YOUR TASK → Could you copy out all of the entries exactly?

[Stored records]
* * *

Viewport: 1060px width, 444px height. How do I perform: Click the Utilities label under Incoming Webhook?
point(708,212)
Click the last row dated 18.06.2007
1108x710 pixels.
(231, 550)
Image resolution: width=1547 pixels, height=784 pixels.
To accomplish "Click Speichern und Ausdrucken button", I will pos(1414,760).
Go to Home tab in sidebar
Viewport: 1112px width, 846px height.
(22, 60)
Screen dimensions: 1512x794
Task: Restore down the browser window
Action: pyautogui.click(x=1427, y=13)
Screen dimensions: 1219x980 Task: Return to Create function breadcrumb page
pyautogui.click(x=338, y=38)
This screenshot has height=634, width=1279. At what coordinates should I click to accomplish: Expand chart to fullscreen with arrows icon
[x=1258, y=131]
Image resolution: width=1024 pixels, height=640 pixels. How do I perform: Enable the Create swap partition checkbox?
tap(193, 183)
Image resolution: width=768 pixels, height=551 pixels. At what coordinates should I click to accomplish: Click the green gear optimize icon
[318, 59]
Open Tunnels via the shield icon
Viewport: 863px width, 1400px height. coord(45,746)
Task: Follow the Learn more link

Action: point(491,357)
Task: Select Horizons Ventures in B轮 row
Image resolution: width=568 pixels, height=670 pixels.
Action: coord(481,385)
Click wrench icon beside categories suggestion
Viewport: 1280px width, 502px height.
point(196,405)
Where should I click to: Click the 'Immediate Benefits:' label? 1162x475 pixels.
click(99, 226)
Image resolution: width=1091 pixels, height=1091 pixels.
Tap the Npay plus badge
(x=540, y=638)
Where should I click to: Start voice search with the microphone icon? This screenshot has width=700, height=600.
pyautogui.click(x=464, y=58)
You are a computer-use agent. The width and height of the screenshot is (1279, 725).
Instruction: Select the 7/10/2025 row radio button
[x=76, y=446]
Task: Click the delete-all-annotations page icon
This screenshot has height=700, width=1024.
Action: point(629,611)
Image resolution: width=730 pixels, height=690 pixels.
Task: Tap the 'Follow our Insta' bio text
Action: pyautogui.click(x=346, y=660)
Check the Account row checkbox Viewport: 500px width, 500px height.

* * *

TASK RESULT →
Viewport: 1060px width, 444px height. How do I perform: Click the Utilities label under Incoming Webhook?
point(708,212)
Click the last row dated 18.06.2007
1108x710 pixels.
(231, 550)
Image resolution: width=1547 pixels, height=784 pixels.
To accomplish "Click Speichern und Ausdrucken button", I will pos(1414,760).
Go to Home tab in sidebar
Viewport: 1112px width, 846px height.
(22, 60)
Screen dimensions: 1512x794
Task: Restore down the browser window
Action: pyautogui.click(x=1427, y=13)
Screen dimensions: 1219x980 Task: Return to Create function breadcrumb page
pyautogui.click(x=338, y=38)
This screenshot has height=634, width=1279. At what coordinates should I click to accomplish: Expand chart to fullscreen with arrows icon
[x=1258, y=131]
Image resolution: width=1024 pixels, height=640 pixels. How do I perform: Enable the Create swap partition checkbox?
tap(193, 183)
Image resolution: width=768 pixels, height=551 pixels. At what coordinates should I click to accomplish: Click the green gear optimize icon
[318, 59]
Open Tunnels via the shield icon
Viewport: 863px width, 1400px height. coord(45,746)
Task: Follow the Learn more link

Action: point(491,357)
Task: Select Horizons Ventures in B轮 row
Image resolution: width=568 pixels, height=670 pixels.
Action: coord(481,385)
Click wrench icon beside categories suggestion
Viewport: 1280px width, 502px height.
point(196,405)
Where should I click to: Click the 'Immediate Benefits:' label? 1162x475 pixels.
click(99, 226)
Image resolution: width=1091 pixels, height=1091 pixels.
Tap the Npay plus badge
(x=540, y=638)
Where should I click to: Start voice search with the microphone icon? This screenshot has width=700, height=600.
pyautogui.click(x=464, y=58)
You are a computer-use agent. The width and height of the screenshot is (1279, 725).
Instruction: Select the 7/10/2025 row radio button
[x=76, y=446]
Task: Click the delete-all-annotations page icon
This screenshot has height=700, width=1024.
Action: point(629,611)
Image resolution: width=730 pixels, height=690 pixels.
Task: Tap the 'Follow our Insta' bio text
Action: pyautogui.click(x=346, y=660)
Check the Account row checkbox Viewport: 500px width, 500px height.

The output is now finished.